GLENEAGLES Scotland (Reuters) - Every two years a small group of wonderfully talented, hugely successful American millionaire golfers have to line up like schoolboys to explain why they are no good and why they don’t get on as well as their European counterparts.
That has been the scenario after eight of the last 10 Ryder Cups but, despite the myriad inquests, they seem no nearer understanding the reasons than 20 years ago when none of the current group were even involved.
Back then, and in the late 1980s when Europe finally began to chalk up some Ryder Cup wins after decades of total U.S. domination, it still felt like something of a surprise to see the slick product of the PGA of America brought down by their country cousins.
These days, however, with most top Europeans plying their trade on the U.S. PGA Tour and with European names dominating the business end of the sport’s world rankings, it is the Americans who arrive at the Ryder Cup hoping to produce an upset.
Often there is very little between the teams and an odd putt here or there could have changed the entire match and the tone of the post-match analysis but this week Europe secured a crushing five-point victory when they won by 16-1/2 to 11-1/2.
The U.S. had the best of the fourballs but were crushed by an aggregate 7-1 in foursomes and were also beaten in the singles.
While winning teams always tend to be happier and are able to gloss over any minor setbacks, by definition the losers have to look for explanations.
What became clear as the weekend unfolded was that Europeans, including captain Paul McGinley and his five vastly experienced vice-captains, really did seem to be a group of friends out for a fun time.
While many of the Americans also undoubtedly got on well and enjoyed the week, the disconnect between captain Tom Watson and some of his men looked clear.
It was brought into sharp focus when Phil Mickelson launched a stinging attack on the 65-year-old’s methods, saying he was particularly frustrated at how little input the players had.
That lack of “team spirit” has been an accusation regularly thrown at the U.S. and, usually, strongly refuted.
However, when nine-times Ryder Cup veteran Jim Furyk was asked if he could explain the losing streak, he maybe unwittingly revealed the individualism that generally characterizes the most successful golfers is still too prevalent in the U.S. team.
“I haven’t really studied the other team. My focus is on my game and myself,” he said, adding he didn’t even really know how his team mates had fared in many of the matches.
Furyk also accepted that the Europeans seem to put a lot more thought into their pairings, something that was at the very heart of McGinley’s thinking from even before he got the job in January 2013.
“It used to be by their styles of play but they (Europe) seem to match up personalities real well,” said Furyk.
“Luke Donald (who did not play this year) and Sergio Garcia -- you’ve got one guy that barely has a pulse and the other guy, Sergio, who is jumping around and having fun all day, and together they bring each other even.”

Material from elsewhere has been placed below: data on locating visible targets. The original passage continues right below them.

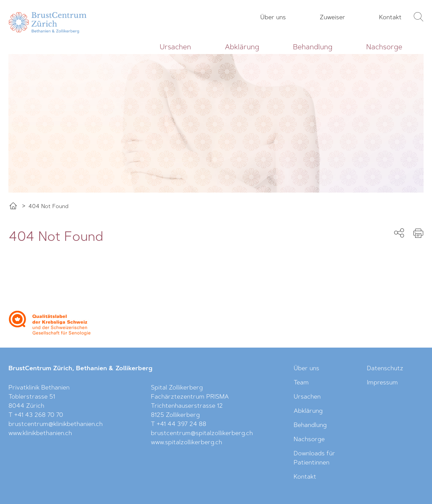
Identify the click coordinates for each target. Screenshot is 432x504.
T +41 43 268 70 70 (36, 415)
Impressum (382, 383)
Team (301, 383)
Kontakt (390, 18)
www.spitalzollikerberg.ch (186, 443)
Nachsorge (384, 47)
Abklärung (242, 47)
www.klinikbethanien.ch (40, 434)
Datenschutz (385, 369)
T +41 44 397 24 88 (179, 425)
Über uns (273, 18)
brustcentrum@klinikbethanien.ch (55, 425)
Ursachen (175, 47)
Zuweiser (332, 18)
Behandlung (313, 47)
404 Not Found (48, 207)
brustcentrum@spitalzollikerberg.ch (202, 434)
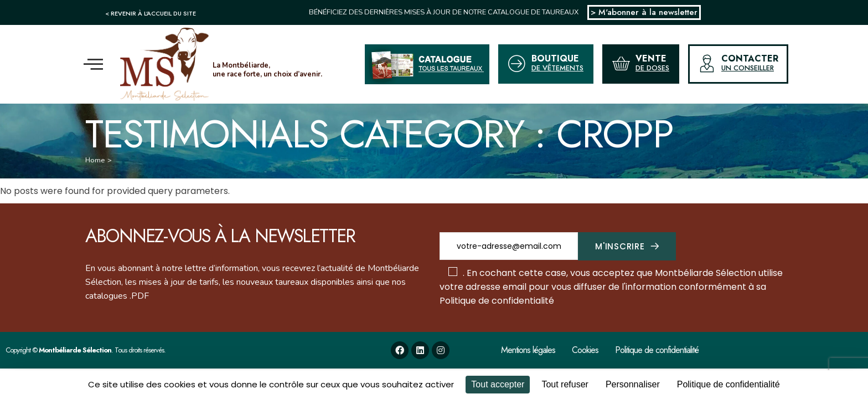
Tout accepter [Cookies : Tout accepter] (498, 384)
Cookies (585, 350)
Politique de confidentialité (497, 300)
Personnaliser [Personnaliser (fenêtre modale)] (633, 384)
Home (95, 160)
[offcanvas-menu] (93, 64)
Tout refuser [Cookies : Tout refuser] (565, 384)
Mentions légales (528, 350)
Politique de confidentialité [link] (728, 384)
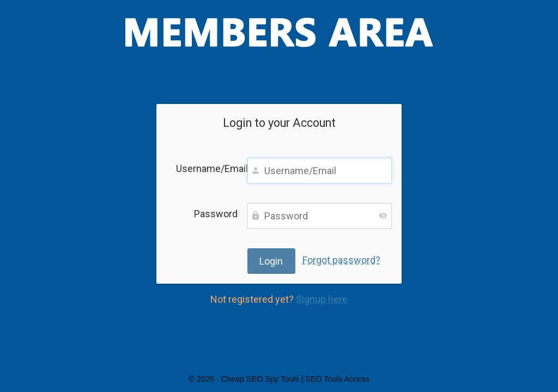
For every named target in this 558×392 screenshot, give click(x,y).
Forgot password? (341, 260)
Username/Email (207, 168)
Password (216, 213)
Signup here (322, 299)
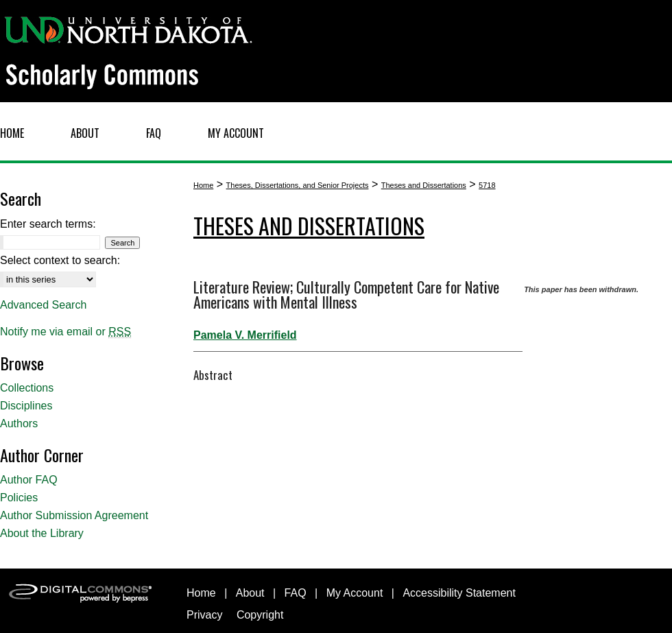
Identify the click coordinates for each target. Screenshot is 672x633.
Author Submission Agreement (74, 515)
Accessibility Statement (459, 593)
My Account (355, 593)
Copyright (260, 614)
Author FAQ (29, 479)
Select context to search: (60, 260)
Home (203, 185)
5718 (487, 185)
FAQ (296, 593)
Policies (19, 497)
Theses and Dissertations (424, 185)
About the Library (42, 533)
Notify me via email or (65, 332)
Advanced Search (43, 304)
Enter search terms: (48, 224)
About (250, 593)
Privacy (204, 614)
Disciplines (26, 405)
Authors (19, 423)
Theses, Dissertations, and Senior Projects (298, 185)
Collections (27, 387)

The last time the U.S. won the Ryder Cup, under Paul Azinger in 2008, they employed a “pod” system where three groups of four players spent a lot of time together on and off the course and it certainly seemed to develop good spirit.
Mickelson, still fuming after being left out of both Saturday sessions, said he was exasperated that, having finally found the “magic bullet”, the three captains since then – Davis Love III, Corey Pavin and Watson -- had abandoned the system.
No doubt there will be a lot of soul-searching among the hierarchy of American golf as they think about their captain for the next event on home soil in two years.
Whoever gets the job -- and a recall for Azinger is already being widely discussed -- his first task should probably be to pick up the phone and start talking to McGinley.